Smartphones are not called smart because they have a little brain in them or can do stuff that feature phones can't. They're called smartphones because they can connect to the web just about anywhere, turning the internet into the smartphone's brain and allowing users to do all kinds of things with their phones. Suddenly, calling a friend when you aren't anywhere near a landline, though still present, takes a backseat to being able to access social media, send emails or run applications. According to a recent ZDNet report, smartphones are already outselling feature phones and are more prominent as data use devices, not voice solutions. As a result, the data center is facing major changes.
Smartphones and the data center
The big challenge with smartphones comes from the BYOD movement. As workers become comfortable accessing apps, email, use social media, shared files and perform other operations with smartphones, they often start wondering why they can't just use these solutions for work. Before long, many people will start to act on their desires to use their phone for work, whether the IT department likes it or not. According to ZDNet, BYOD has gained so much prominence that companies are starting to expect their workers to use their personal smartphones for business. However, this means the data center has to adapt in order to secure data being sent to end users through the web and possibly stored on devices not owned by the company.
The news source explained that terminal server architectures could prove an ideal option for companies trying to support BYOD. Terminal servers make it much easier to establish virtual desktop infrastructure, allowing companies to segment the business and personal sides of employee-owned smartphones. As a result, a business can control company-owned data without interfering with employee privacy by deleting or altering their personal data.

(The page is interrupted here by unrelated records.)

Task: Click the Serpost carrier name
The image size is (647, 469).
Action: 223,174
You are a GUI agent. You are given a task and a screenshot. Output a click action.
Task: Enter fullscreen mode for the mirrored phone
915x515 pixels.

Considering the sweeping impact of BYOD
The mobile revolution could also have a major affect on the network. Many experts agree that more mobile backhaul and even wireless backbone infrastructure will be needed to support mobile devices as they gain popularity. This could lead to innovative fiber-optic network deployments and a growing market for fiber to Ethernet media converters as people increasingly expect to connect to the web for data-intensive applications just about anywhere.